P: Como você descreveria um dia típico no seu trabalho?
R: É um fluxo que depende muito da área em que você está especializado. No início, você se forma na validação de documentos básicos: RG, passaportes, CNH... Depois que domina isso, passa para questões mais complexas, como análise de transações incomuns ou verificação da origem dos recursos. Um dia normal envolve analisar perfis que são sinalizados por diferentes motivos: documentos que não atendem aos requisitos, valores fora do comum, divergências entre os dados registrados e o histórico do usuário... Também há bastante interação com as pessoas: solicitamos documentação adicional ou esclarecemos dúvidas, sempre buscando o equilíbrio entre ser empático e manter o rigor do processo.
P: Qual a importância do compliance dentro desse ecossistema?
R: Considero fundamental, não apenas para cumprir a legislação, mas também por questões de reputação. Muitas pessoas ainda encaram o mundo cripto com desconfiança, e a melhor forma de gerar credibilidade é demonstrando que contamos com sistemas de prevenção à fraude e segurança no mesmo nível de qualquer instituição tradicional. Atualmente, a adoção das criptomoedas é imparável; elas estão se tornando um meio de pagamento e poupança cada vez mais comum. Por isso, o compliance é essencial para transmitir tranquilidade tanto aos usuários quanto aos reguladores.
P: Como você vê as tentativas de harmonização normativa em diferentes jurisdições? Às vezes parece complicado unificar critérios considerando tantos países...
R: É complexo, porque cada país tem seus próprios documentos de identidade e estruturas regulatórias. No entanto, cada vez mais se fala em criar uma base ou padrão universal que permita validar a identidade e os recursos das pessoas de forma homogênea. Isso dificultaria bastante a vida dos fraudadores e geraria uma maior sensação de segurança. Acredito que, mesmo sendo um processo lento e exigente, todo o ecossistema caminha para uma regulação mais consistente em nível global.
P: Você acredita que as recentes regulamentações ou a valorização de algumas criptomoedas estão atraindo mais usuários para o ecossistema?
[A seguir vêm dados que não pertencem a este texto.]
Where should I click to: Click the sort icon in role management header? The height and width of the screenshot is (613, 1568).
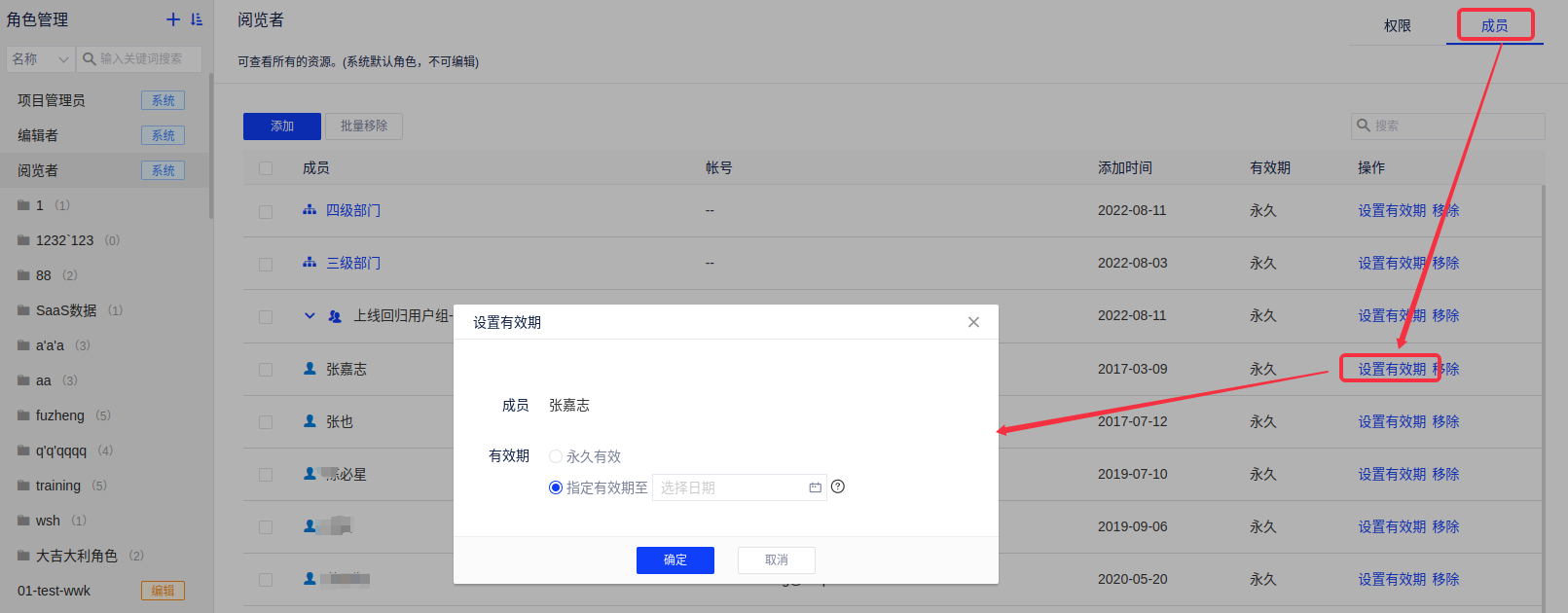point(197,19)
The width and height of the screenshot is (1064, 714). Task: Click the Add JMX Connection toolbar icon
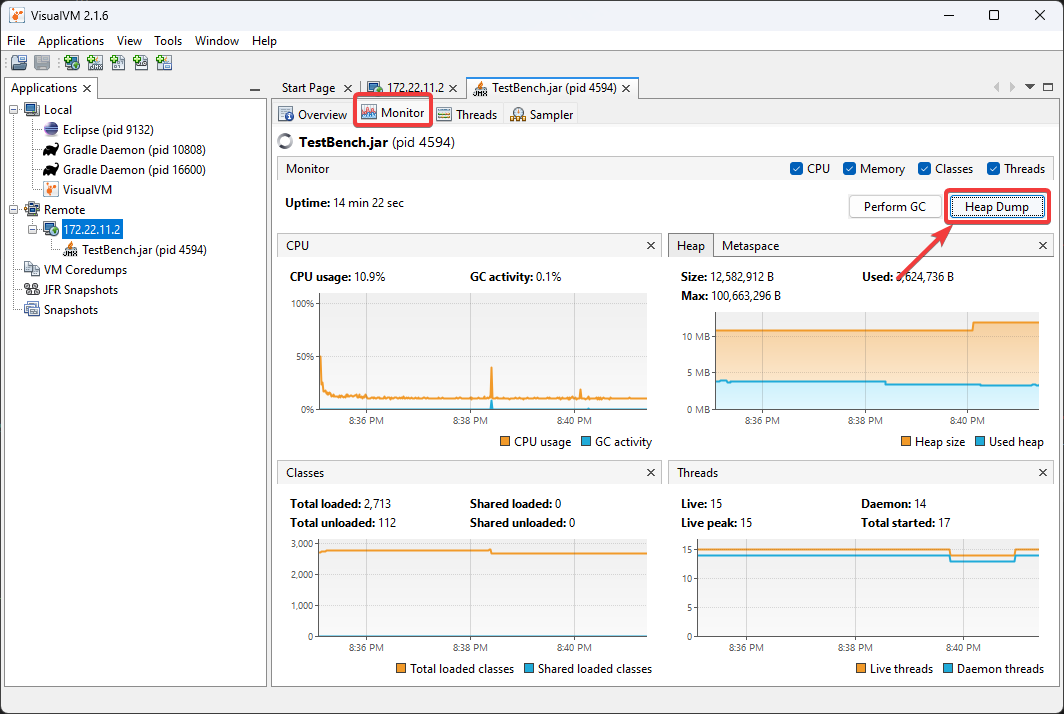click(96, 63)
R: Na minha opinião, o aumento de usuários não está tão ligado à regulamentação quanto ao próprio interesse das pessoas em investir e adotar novas tecnologias. Muitos já não se aproximam do cripto por curiosidade, mas por necessidade: existem áreas e serviços onde só é possível pagar com ativos digitais. Assim, aos poucos, isso está se integrando ao cotidiano. Claro que as regulamentações oferecem um marco de proteção que faz com que o público se sinta mais seguro.
P: Qual é a sua visão de futuro para o mundo cripto e seus processos de verificação?
R: Acredito firmemente que a adoção continuará crescendo. Em alguns países, já é usada massivamente; em outros, vai se desenvolver com o tempo. Nosso papel consiste em garantir que essa expansão seja segura, legal e confiável para qualquer pessoa e para as próprias autoridades. Vamos continuar aprimorando a tecnologia e os métodos de verificação, independentemente do volume de usuários ou transações. Quanto mais pessoas entrarem no ecossistema, maior será a responsabilidade das plataformas e de quem trabalha nesse setor para que tudo funcione de maneira organizada, transparente e segura.